GIVEN ENTRIES:
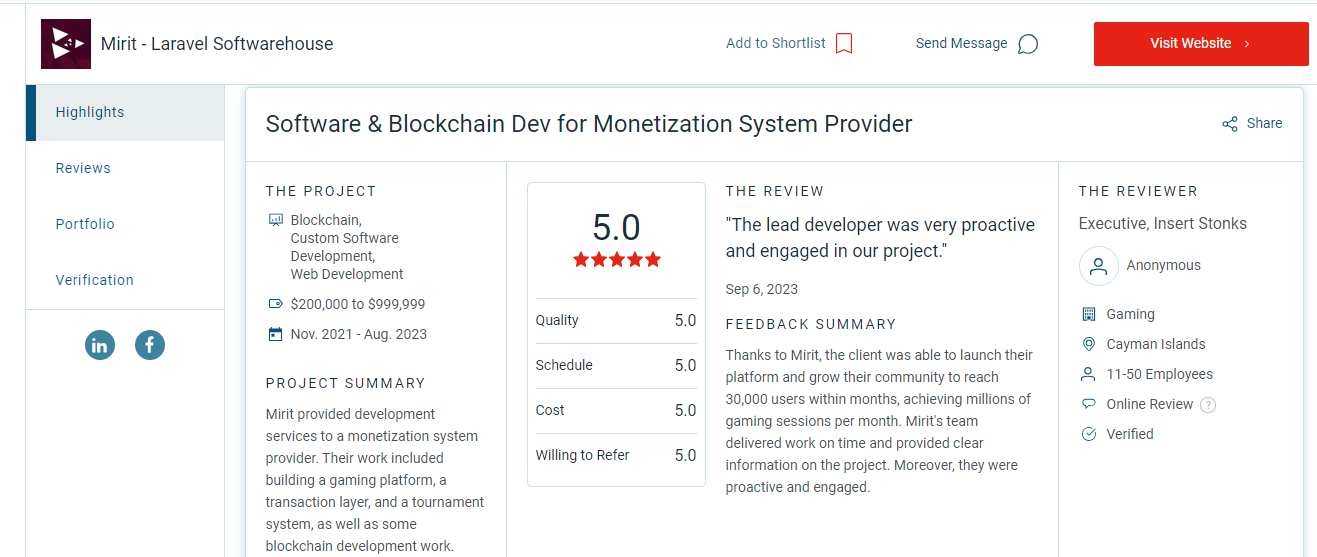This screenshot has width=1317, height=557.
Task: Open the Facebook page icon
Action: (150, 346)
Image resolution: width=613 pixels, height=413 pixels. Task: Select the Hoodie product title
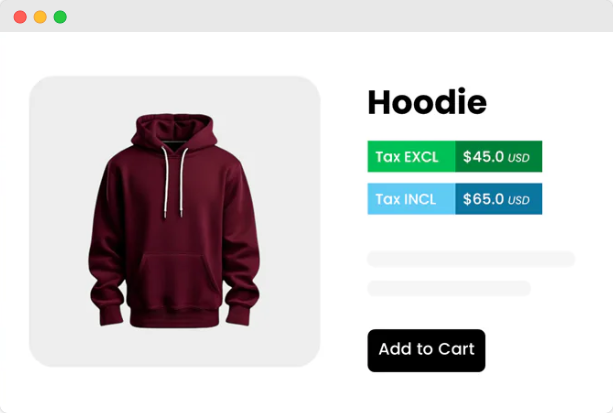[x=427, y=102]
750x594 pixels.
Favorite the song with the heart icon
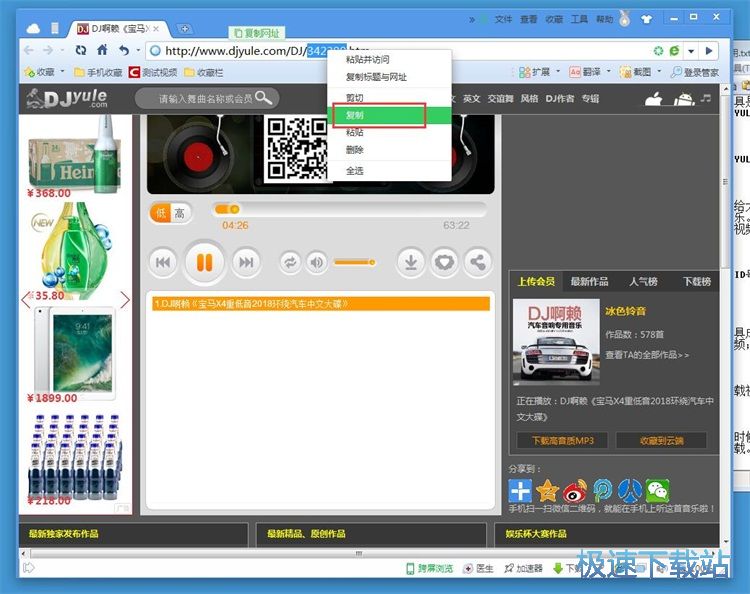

DESCRIPTION OF THE TASK:
Transcription of the lines from the one with "750x594 pixels." through the end of the entries is required, exact and with no pictures.

TASK RESPONSE:
750x594 pixels.
Favorite the song with the heart icon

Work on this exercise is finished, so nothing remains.